MS 180 (MH ⁺ ) ¹ H NMR (CDCl ₃ ), δ: 6.85 (m, 4H), 4.30 (m, 2H), 4.02 (dd, J = 7.9, 11.6 Hz, 1H), 2.85 (m, 2H) , 2.50 (s, 3H).

Oil (380 mg, 2.1 mmol) and sulfonamide (820 mg, 8.5 mmol) in two The mixture was stirred with EtOAc (EtOAc)EtOAc. The residue was purified by EtOAc EtOAc EtOAcjHHHHH

Melting point: 97-98 ° CMS 257 (M ^-1 ) Elemental analysis: C, 46.50; H, 5.64; N, 10.85; S, 12.41 Elemental analysis: C, 46.48; H, 5.65; N, 10.90; S, 12.07 ¹ H NMR (CDCl ₃ ), δ: 6.86 (m, 4H), 4.52 (bs, 2H), 4.46 (m, 1H), 4.29 (dd, J = 2.3, 11.5 Hz, 1H), 4.05 ( Dd, J = 6.5, 11.5 Hz, 1H), 3.51 (dd, J = 6.7, 14.9 Hz, 1H), 3.40 (dd, J = 5.9, 14.9 Hz, 1H), 2.99 (s, 3H).

Example 7

(2S)-(-)-N-(6-Chloro-2,3-dihydro-benzo[1,4]dioxo-2-ylmethyl)-sulfonamide (Compound #8)

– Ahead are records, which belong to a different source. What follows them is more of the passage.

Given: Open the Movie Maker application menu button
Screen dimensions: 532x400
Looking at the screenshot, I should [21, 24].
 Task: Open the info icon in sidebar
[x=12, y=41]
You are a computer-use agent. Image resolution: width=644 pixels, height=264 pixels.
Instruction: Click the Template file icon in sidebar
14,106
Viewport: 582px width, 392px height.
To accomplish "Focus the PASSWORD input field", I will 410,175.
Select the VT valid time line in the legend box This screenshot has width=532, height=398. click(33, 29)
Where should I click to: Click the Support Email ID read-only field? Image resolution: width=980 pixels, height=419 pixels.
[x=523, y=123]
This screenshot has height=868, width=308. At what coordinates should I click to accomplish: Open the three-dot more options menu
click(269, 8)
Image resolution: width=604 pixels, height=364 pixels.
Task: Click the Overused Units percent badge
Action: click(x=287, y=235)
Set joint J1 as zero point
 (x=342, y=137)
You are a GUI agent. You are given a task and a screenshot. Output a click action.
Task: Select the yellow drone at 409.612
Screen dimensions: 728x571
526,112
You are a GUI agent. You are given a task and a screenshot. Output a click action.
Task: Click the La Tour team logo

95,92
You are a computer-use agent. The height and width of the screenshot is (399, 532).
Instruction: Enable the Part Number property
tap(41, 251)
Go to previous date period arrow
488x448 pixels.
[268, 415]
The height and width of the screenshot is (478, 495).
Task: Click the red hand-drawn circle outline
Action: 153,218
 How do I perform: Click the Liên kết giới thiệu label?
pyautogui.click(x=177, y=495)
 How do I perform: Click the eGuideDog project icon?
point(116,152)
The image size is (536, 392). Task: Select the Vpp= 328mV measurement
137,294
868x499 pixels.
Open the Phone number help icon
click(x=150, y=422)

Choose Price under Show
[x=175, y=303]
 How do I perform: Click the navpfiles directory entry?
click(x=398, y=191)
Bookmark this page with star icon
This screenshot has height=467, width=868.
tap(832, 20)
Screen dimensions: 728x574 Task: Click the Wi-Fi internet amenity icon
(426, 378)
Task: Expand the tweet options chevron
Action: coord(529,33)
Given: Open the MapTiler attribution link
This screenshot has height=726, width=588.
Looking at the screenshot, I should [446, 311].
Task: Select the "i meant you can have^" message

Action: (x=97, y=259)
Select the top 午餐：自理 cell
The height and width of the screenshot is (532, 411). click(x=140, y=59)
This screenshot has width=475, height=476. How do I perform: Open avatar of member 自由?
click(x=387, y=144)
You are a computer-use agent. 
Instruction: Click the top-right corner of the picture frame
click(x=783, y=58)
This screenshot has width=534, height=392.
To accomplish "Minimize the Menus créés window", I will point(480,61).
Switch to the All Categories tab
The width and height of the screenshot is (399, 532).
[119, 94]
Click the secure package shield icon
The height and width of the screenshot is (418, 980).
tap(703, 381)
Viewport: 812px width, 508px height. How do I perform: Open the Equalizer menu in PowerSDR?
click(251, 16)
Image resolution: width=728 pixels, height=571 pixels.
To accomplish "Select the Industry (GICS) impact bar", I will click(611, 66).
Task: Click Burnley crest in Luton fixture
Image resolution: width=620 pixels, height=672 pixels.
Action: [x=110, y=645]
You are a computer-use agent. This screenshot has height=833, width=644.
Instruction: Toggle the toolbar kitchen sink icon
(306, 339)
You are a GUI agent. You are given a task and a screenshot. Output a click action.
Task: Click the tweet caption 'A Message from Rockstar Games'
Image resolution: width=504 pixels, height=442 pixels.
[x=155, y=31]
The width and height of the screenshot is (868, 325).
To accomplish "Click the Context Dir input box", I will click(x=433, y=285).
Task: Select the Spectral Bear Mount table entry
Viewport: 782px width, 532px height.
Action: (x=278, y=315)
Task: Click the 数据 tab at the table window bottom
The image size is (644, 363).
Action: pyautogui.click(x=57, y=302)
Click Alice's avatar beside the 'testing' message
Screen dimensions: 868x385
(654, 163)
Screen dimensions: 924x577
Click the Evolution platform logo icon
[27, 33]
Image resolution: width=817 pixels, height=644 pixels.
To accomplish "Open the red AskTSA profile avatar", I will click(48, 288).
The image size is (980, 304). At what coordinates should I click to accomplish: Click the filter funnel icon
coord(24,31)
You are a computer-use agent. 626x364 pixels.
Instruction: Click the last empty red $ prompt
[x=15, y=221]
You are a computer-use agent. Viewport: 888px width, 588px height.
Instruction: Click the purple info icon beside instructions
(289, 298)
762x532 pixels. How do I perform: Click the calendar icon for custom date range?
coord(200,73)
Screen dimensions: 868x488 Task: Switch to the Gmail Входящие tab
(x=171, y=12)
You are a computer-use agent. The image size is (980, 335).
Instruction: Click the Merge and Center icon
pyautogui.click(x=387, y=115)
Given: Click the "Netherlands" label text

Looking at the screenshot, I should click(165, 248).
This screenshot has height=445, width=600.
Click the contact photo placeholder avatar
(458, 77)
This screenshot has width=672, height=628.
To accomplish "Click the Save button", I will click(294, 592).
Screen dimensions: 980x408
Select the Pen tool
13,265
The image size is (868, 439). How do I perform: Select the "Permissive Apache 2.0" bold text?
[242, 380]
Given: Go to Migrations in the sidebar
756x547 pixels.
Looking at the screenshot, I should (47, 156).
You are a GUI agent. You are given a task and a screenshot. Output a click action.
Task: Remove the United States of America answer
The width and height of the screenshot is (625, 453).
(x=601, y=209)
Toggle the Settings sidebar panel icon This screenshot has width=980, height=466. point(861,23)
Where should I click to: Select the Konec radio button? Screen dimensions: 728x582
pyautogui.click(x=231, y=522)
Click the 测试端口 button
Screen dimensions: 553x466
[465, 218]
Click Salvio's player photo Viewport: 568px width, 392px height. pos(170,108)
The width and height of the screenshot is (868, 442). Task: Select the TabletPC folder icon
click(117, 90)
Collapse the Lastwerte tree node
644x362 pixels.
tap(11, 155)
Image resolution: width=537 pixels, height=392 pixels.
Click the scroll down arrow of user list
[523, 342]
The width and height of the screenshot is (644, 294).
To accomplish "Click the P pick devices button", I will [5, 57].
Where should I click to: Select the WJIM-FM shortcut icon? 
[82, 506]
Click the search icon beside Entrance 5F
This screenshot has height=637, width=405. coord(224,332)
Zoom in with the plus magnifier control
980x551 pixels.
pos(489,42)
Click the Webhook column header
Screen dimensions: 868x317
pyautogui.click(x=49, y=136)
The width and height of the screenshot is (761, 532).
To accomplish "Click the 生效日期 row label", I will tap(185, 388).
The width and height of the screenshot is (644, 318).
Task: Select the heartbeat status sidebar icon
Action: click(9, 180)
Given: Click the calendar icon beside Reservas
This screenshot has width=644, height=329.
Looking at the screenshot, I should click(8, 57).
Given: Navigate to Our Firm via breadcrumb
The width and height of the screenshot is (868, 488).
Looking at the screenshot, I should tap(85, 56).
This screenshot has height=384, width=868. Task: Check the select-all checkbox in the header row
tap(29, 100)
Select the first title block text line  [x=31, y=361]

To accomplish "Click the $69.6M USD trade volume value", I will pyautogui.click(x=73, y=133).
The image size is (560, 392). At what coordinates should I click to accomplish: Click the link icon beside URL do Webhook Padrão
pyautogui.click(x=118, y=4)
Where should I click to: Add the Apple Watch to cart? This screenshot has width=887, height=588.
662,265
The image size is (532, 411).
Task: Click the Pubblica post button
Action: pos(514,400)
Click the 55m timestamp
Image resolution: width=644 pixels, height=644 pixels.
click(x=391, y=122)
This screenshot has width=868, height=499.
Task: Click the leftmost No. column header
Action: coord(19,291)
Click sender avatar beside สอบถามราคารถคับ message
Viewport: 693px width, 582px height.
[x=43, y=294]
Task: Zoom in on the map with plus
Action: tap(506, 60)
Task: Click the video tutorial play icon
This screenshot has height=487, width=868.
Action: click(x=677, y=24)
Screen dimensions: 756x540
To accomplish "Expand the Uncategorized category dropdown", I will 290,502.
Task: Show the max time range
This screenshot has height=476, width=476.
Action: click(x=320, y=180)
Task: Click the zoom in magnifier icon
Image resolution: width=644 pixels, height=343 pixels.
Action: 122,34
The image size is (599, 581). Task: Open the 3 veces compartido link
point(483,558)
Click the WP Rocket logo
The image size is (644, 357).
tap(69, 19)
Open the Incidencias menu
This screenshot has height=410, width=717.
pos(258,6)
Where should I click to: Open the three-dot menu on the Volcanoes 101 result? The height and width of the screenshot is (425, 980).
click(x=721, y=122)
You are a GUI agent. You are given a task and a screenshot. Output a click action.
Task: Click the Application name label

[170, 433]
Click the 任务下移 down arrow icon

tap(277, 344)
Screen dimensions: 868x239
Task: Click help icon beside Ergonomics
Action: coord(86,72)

According to the method outlined in the above Example 4, 4-chlorocatechol was reacted to give (2S)-C-(7-chloro-2,3-dihydro-benzo[1,4]dioxo-2-yl) a mixture of methylamine and (2S)-C-(6-chloro-2,3-dihydro-benzo[1,4]dioxo-2-yl)-methylamine (ca. 3:1 Proportion of 6-chloro: 7-chloro isomer via RP HPLC).

The mixture was dissolved in 2-propanol (100 mL) and 1N HCl in diethyl ether was added until pH = 1.0. The precipitated hydrochloride was filtered (2.65 g) and recrystallised from methanol/IPA to give white crystals. White crystals were dispensed in DCM and diluted NaOH. The purified (2S)-C-(6-chloro-2,3-dihydro-benzo[1,4]dioxo-2-yl)-methylamine oil was obtained after drying DCM and evaporation in vacuo. .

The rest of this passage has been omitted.